Integration monitor is a daily Latvian press digest on ethnic minority and society integration issues. The Monitor reviews the biggest Latvian dailies: Diena, Latvijas Avize, Neatkariga (in Latvian language), Vesti Segodnya (in Russian language). In specific cases other information sources are used. Latvian Centre for Human Rights is not responsible for information published by the media.

June 21, 2013

  • Vesti Segodnya reports about a scandal around possible usage in Riga schools of books issued in Russia
  • Saeima supported in the final reading ban of usage of the USSR and Nazi symbolic at the public events
  • Representatives of the Congress of Non-Citizens met with three members of the European Parliament

Vesti Segodnya reports about a scandal around possible usage of books in Riga schools issued in Russia. The deputy of the Riga City Council Janis Martins Skuja found that one of the Russian language schools uses a book on political science issued in Russia and complained about it to the Security Police and the Ministry of Education and Science. Mr Skuja claimed that the book is biased and asked to check whether the schools really use such books. The director of the school where the book was found in an interview to the newspaper explained that the book was never used in the study process and it was stored in her personal library.
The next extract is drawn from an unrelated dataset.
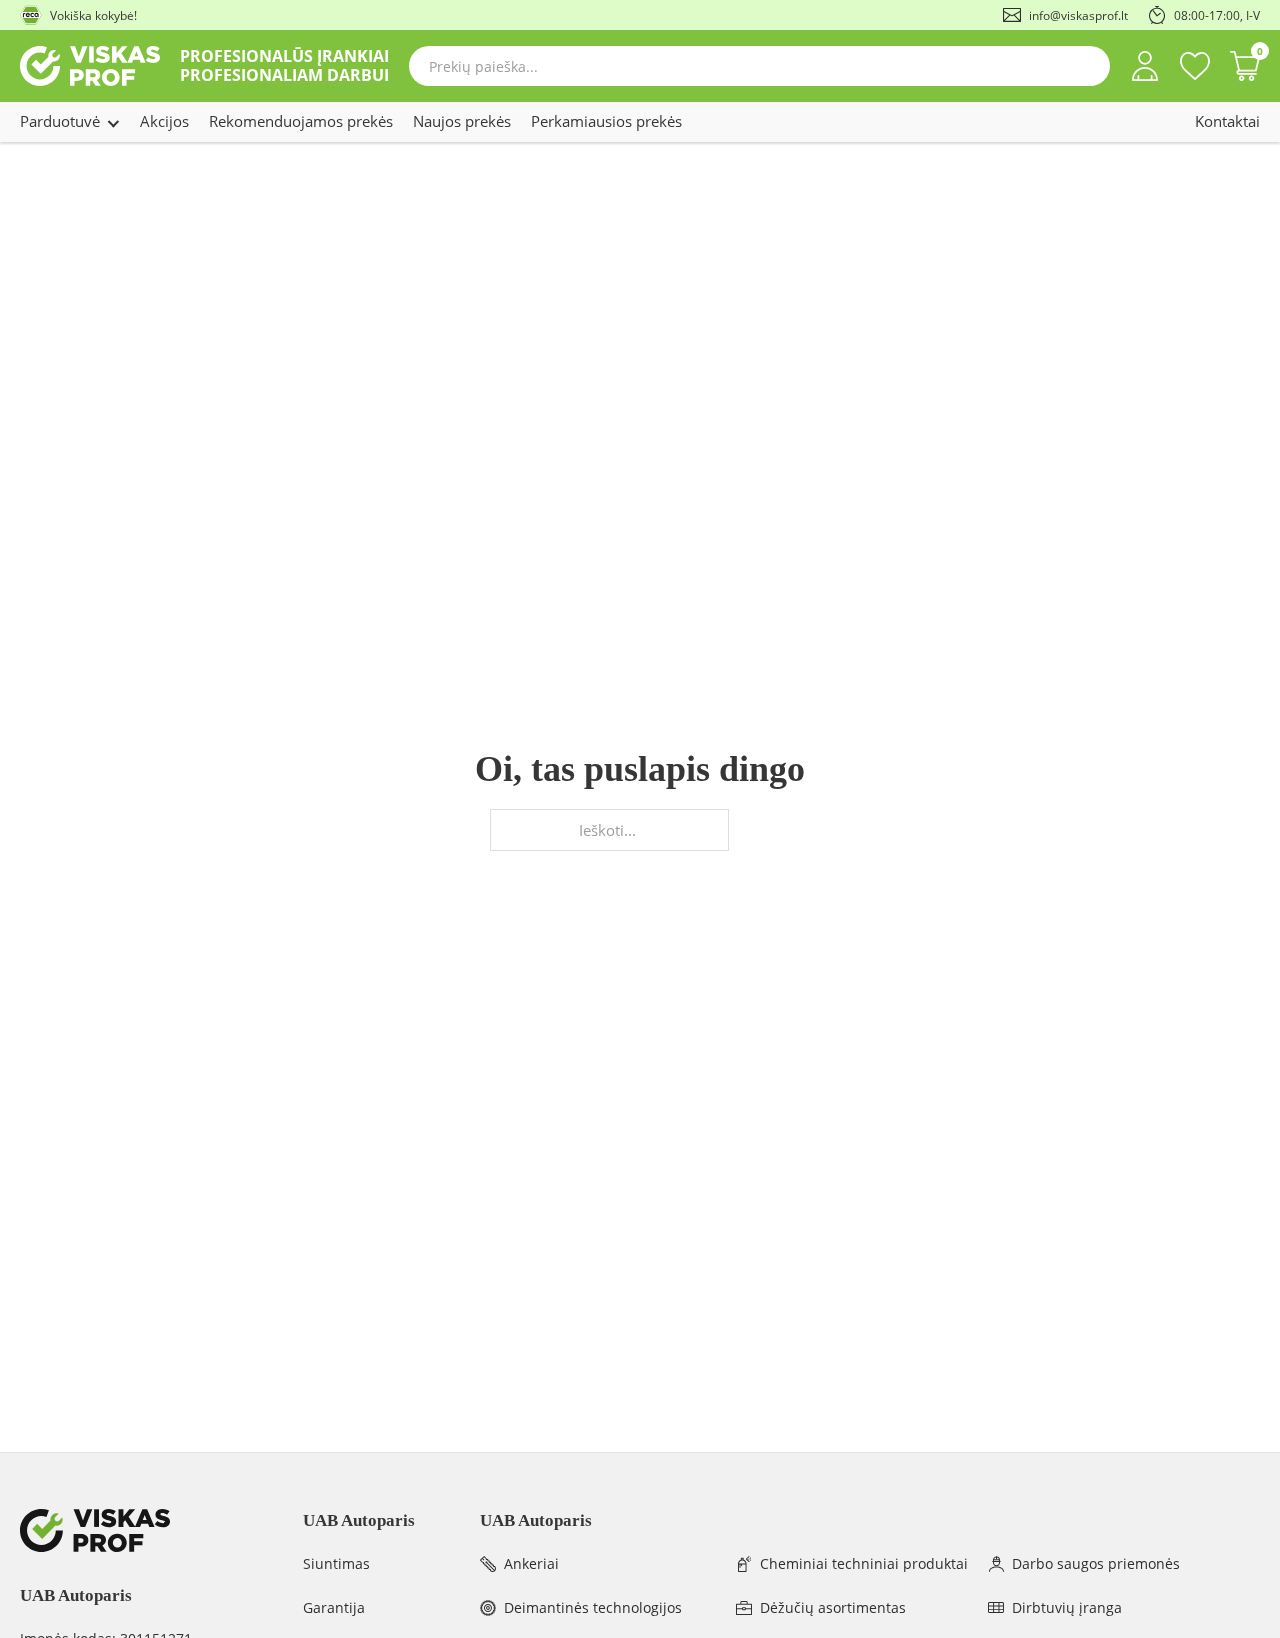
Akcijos (164, 121)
Yesterday, the Saeima supported in the final reading the amendments to the Law "On the Security of Public Entertainment and Festive Events” forbidding usage of the USSR and Nazi symbolic. The amendments ban usage of Soviet and Nazi flags, emblems, and anthems, Nazi swastika, signs of the Waffen SS legion and Soviet symbols including the hammer and sickle together with five-pointed star. Usage of these symbols will not be prohibited if the aim of the usage is not connected with glorification of totalitarian regimes or justification of crimes committed by these regimes. Latvijas Avize notes that the MPs excluded from the amendments usage of uniforms explaining it by the fact that there were too many kinds of uniforms.

Vesti Segodnya reports that representatives of the Congress of Non-Citizens met with three members of the European Parliament including MEP from Latvia Tatjana Zdanoka informing them about the problem of large scale non-citizenship in Latvia and establishment of the Parliament of Unrepresented.